Fronteiras do Pensamento

Fronteiras do Pensamento (Portuguese: Frontiers of Thought) is a Brazilian cultural project that promotes conferences featuring internationally known intellectuals in order to discuss issues of contemporaneity. Scientific discovery, social research, sustainable solutions, philosophical theses, influences on the ways of understanding and interpreting the world, social/political leadership and activism, are a few of the issues discussed during Frontiers of Thought’s annual conference seasons. The project’s online content is freely available worldwide, and offers hundreds of videos, subtitled in Portuguese, Spanish and English, as well as articles, news and interviews.

History

Fronteiras do Pensamento is a cultural project conceived in 2006, in the city of Porto Alegre, Brazil.[1] In 2007, during its sixth edition, Christopher Hitchens, Jorge Castañeda, Luc Ferry, Michel Maffesoli and Michel Houellebecq – among others – spoke on the stage of the Salão de Atos in the Federal University of Rio Grande do Sul (UFRGS) giving the project international projection. In 2008, the second edition featured 25 lecturers. Edgar Morin, David Lynch, Philip Glass and Wim Wenders were among them.[2] During that year, the project also took place at the city of Salvador, Brazil. In 2009, lectures featured Eric Maskin, Howard Gardner, Steven Pinker and Tom Wolfe and, in 2010, Carlo Ginzburg, Daniel Dennett, Daniel Cohn-Bendit and Mario Vargas Llosa, who spoke only a few days after being awarded the Nobel Literature Prize. Until 2011, Frontiers of Thought had already featured 98 internationally known guests. During that year, seasons extended to the city of São Paulo. The special season kept taking place in Salvador and, now, in Florianópolis. In 2011, Edgar Morin and Luc Ferry returned to Frontiers of Thought's stage, with them, Fredric Jameson, Garry Kasparov, Mohsen Makhmalbaf, Orhan Pamuk and Shirin Ebadi.

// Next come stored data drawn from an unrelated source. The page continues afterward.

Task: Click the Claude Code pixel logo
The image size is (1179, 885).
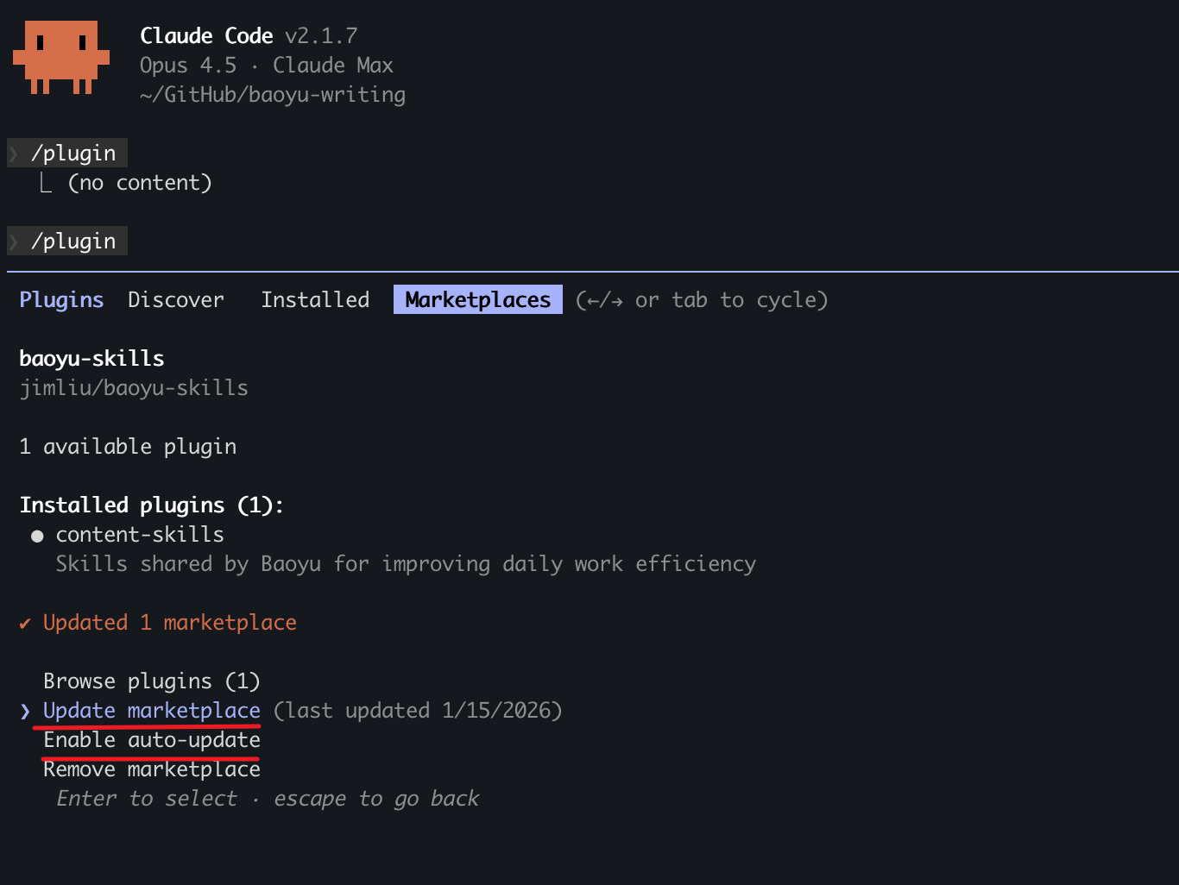Action: 61,53
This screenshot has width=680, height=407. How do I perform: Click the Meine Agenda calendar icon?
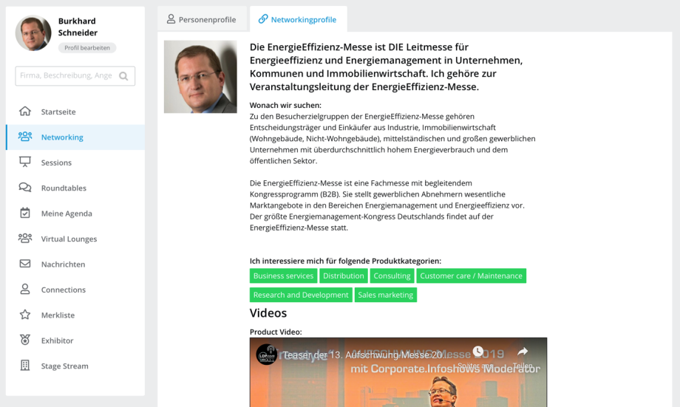click(25, 213)
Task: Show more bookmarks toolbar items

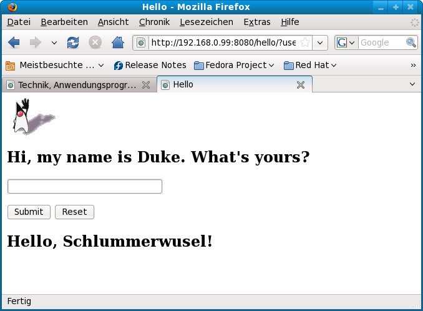Action: point(413,65)
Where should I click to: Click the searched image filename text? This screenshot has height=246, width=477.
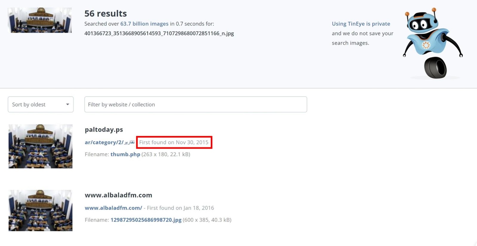[x=159, y=33]
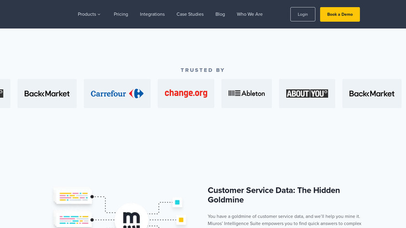Click the Carrefour logo
The width and height of the screenshot is (406, 228).
click(117, 94)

Among the 2012 edition lecturers were the Nobel Peace Prize Mohamed ElBaradei, from Egypt, and Nobel Economy Prize Winner Amartya Sen, from India. Also, Mozambican writer Mia Couto, Colombian urbanist Enrique Peñalosa and British philosopher Simon Blackburn, among others such as Vandana Shiva and Susan Greenfield.

In 2013, under the theme "Ideas make a difference", the project had 24 guests. Among them, Portuguese neuroscientist António Damásio, Nobel Peace Prize winner José Ramos-Horta and the Spanish sociologist Manuel Castells.

In 2014, discussing the theme "The reinvention of the world", Frontiers of Thought invited Salman Rushdie, Gro Brundtland, Brian Greene, Michael Sandel, and others.

The 2015 edition features the theme "How to live together", and guests Richard Dawkins, Jimmy Wales, Fernando Savater, John Gray, Saskia Sassen, Richard Sennett, Valter Hugo Mãe, Suzana Herculano-Houzel, Janette Sadik-Khan, Ferreira Gullar, Camille Paglia, Joseph Stiglitz, Contardo Calligaris, Luc Ferry, Manuel Castells, Pierre Lévy and John Elkington, touring the four cities that host the project – not all cities will have the same lecturers.

Formats

Fronteiras do Pensamento has two different formats: annual seasons and special series. The annual seasons take place in Porto Alegre and São Paulo, Brazil, during the whole year. In both cities, the audience buys tickets for all lectures. The special series take place in Florianópolis and Salvador, in specific times, and tickets can be bought for a single event.